Salted caramel? OK, a good caramel should have always had a salty note…adding sea salt is just redundant. Hasn’t anyone ever dipped a McDonalds fry into their chocolate shake? The salty sweet thing isn’t new…the same goes with caramel.With an exception, like the hand-made caramels from Bequet Caramels in Bozeman, MT…who have set the bar amazingly high, I think the salted caramel could use a rest.

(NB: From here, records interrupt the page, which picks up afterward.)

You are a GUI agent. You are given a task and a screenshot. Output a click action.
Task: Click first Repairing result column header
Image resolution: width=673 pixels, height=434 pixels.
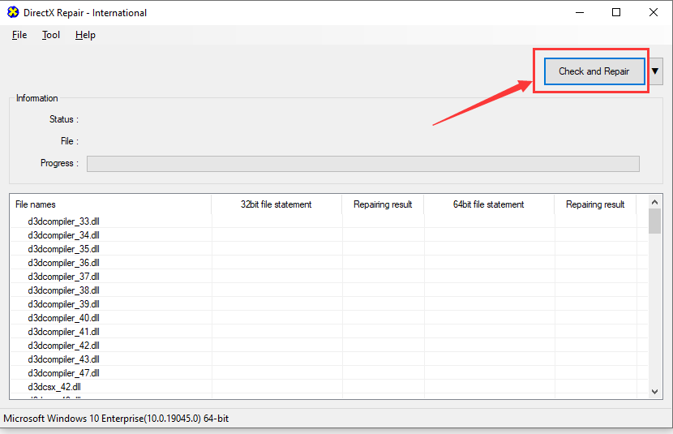coord(383,204)
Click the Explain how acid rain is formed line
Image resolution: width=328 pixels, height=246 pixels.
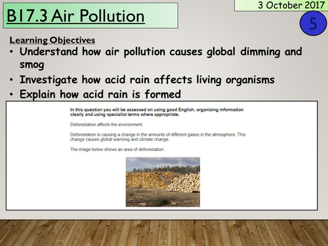(100, 94)
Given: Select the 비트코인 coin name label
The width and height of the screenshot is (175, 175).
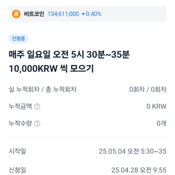Looking at the screenshot, I should [34, 14].
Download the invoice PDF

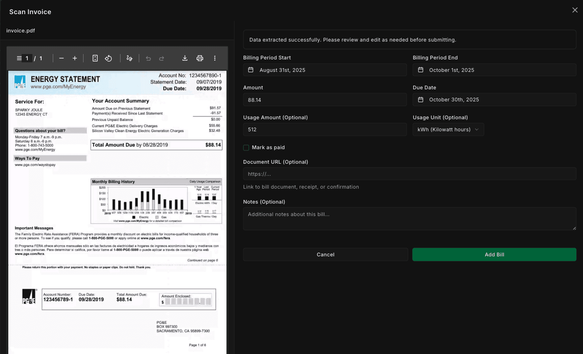185,58
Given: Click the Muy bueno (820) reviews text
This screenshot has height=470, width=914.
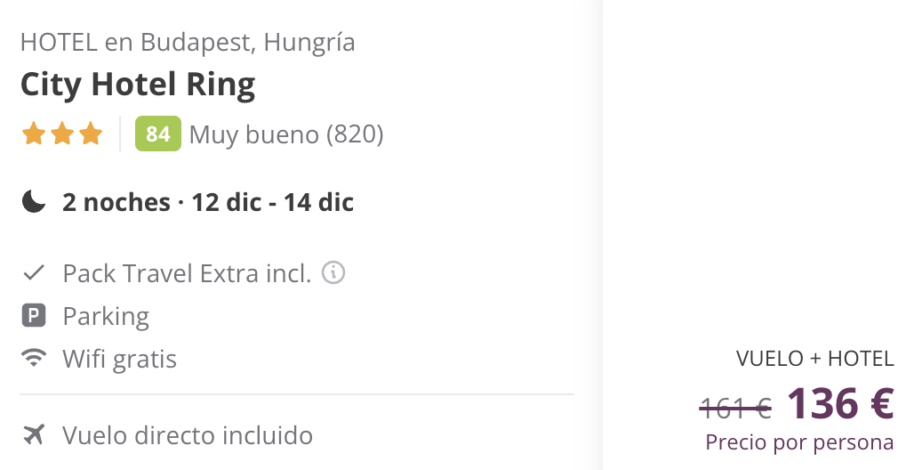Looking at the screenshot, I should pos(286,134).
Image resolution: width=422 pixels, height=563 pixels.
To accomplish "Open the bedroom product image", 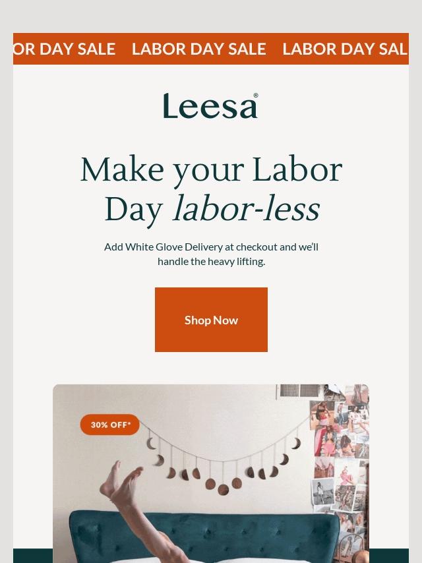I will [x=211, y=473].
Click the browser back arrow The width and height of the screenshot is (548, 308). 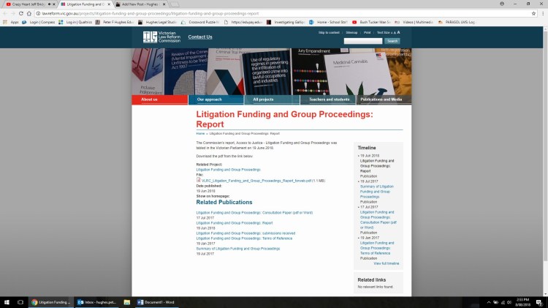(x=7, y=13)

http://www.bequetconfections.com/
Do the homework. Now that everyone and their mother has latched onto the term “mid-century modern” the market is flooded with new “inspired by” product as well as a lot of old kitschy stuff at every auction and estate sale. The fact is that there is a lot to know and a lot more for most people to learn. Just because something was made in 1950 does not make modern…or desireable. And the new “inspired” items are even less modern…less desirable. Some classic pieces are still in production however, and at workable price-points, like this Noguchi Rudder table designed in 1947.
photo via http://hivemodern.com/pages/product6716/herman-miller-isamu-noguchi-rudder-table
Pimenton: Smoked Paprika. How much of this can we eat before we are sick of it? I guess when it’s an ingredient in an apple pie baked in a Mason jar or dusted over a salted caramel we’ll know. I’m thinking the tide should be shifting to the Moroccan Spice blend Ras el Hanout. To North Africa what curry is to India, this mysterious (and heavily guarded) blend of spices, pods, barks and aromatics is used on everything from meats and poultry to grains and vegetables. Mix up a batch of your own and you can start keeping your own spicy secret.
We’ve sure been eating our green leafies, haven’t we? Who’d have thought we would not only like Kale, but that we’d like it raw and in a salad with Brussels Sprouts? Don’t get too comfortable. Better start getting used to the new “it” veg…Cauliflower. You might want to start by simply roasting it. What you’d think would pale by comparison will have you coming back for more…and more.
Tattoos: At least you can paint over graffiti. But ink? Not as easy. Maybe it’s time to make the unmarked body a new status symbol. If not that, maybe a 2 or 3 day waiting period is in order before pulling that trigger.
Artisanal Bitters: I want to know who has that much time on their hands. Or, drinks so much that they need a stash of blackened pineapple or long chili-chai bitters. Simply pretentious. Maybe it’s time for the classics like Angostura or Peychaud’s to stage a comeback…and maybe the Champagne Cocktail as well.
Black is the New Black; always was. Wear whatever color you want but don’t go for mass approval by calling it the new black. Black is black. It is not emerald-green, or orchid or brown. Black = IN. Enough said.